At December 31, 2004, all reverse repurchase agreements are floating rate
and have maturities ranging from fifteen months to 4.8 years. The interest rate
on $225.0 million of these agreements is tied to the prime rate and ranges from
prime minus 275 basis points to prime minus 280 basis points. The remaining
$75.0 million have interest rates ranging from three-month LIBOR minus 50 basis
points to three-month LIBOR minus 75 basis points. The LIBOR-based repurchase
agreements are putable at the discretion of the lender quarterly starting in
2006. At December 31, 2004, reverse repurchase agreements were collateralized by
investment, mortgage-backed and CMO securities with a carrying value of $315.0
million and fair value of $313.7 million. Securities sold under agreements to
repurchase were delivered for escrow to the broker-dealer who arranged the
transactions.

RETAIL REPURCHASE AGREEMENTS. For certain customers with significant funds
available for deposit at the Bank, the Bank offers "retail" repurchase
agreements under which the Bank collateralizes its obligation to repay the
customer funds with U.S. government or agency securities. The retail
repurchases, which totaled $24.9 million at December 31, 2004, are
collateralized by one mortgage-backed security and two CMO securities with a
carrying value of $21.9 million and fair value of $21.9 million.

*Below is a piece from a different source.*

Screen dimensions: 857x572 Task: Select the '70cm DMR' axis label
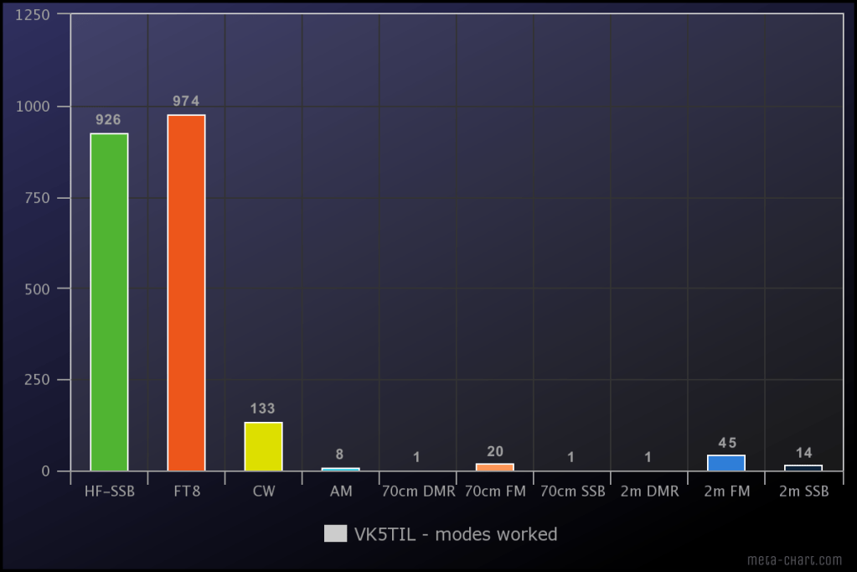[x=417, y=491]
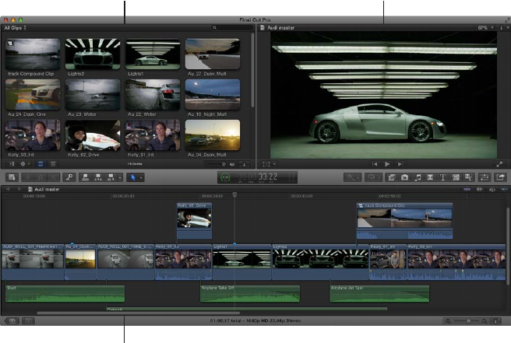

Interest expense on borrowed funds is summarized as follows for the periods
indicated:

YEAR ENDED DECEMBER 31,
------------------------------
2004 2003 2002
-------- -------- --------
(Dollars in thousands)
FHLB of Chicago
advances........... $ 84,296 74,554 78,765
Unsecured term bank
loan............... 1,312 1,210 1,634
Unsecured line of
credit............. 144 33 103
Other borrowings(1)... 261 144 --
------ ------ ------
$ 86,013 75,941 80,502
====== ====== ======

- ------------------
(1) Other borrowings expense includes interest expense on retail repurchase
agreements, reverse repurchase agreements, and for the year ended December
31, 2003, federal funds purchased and treasury tax & loan advances.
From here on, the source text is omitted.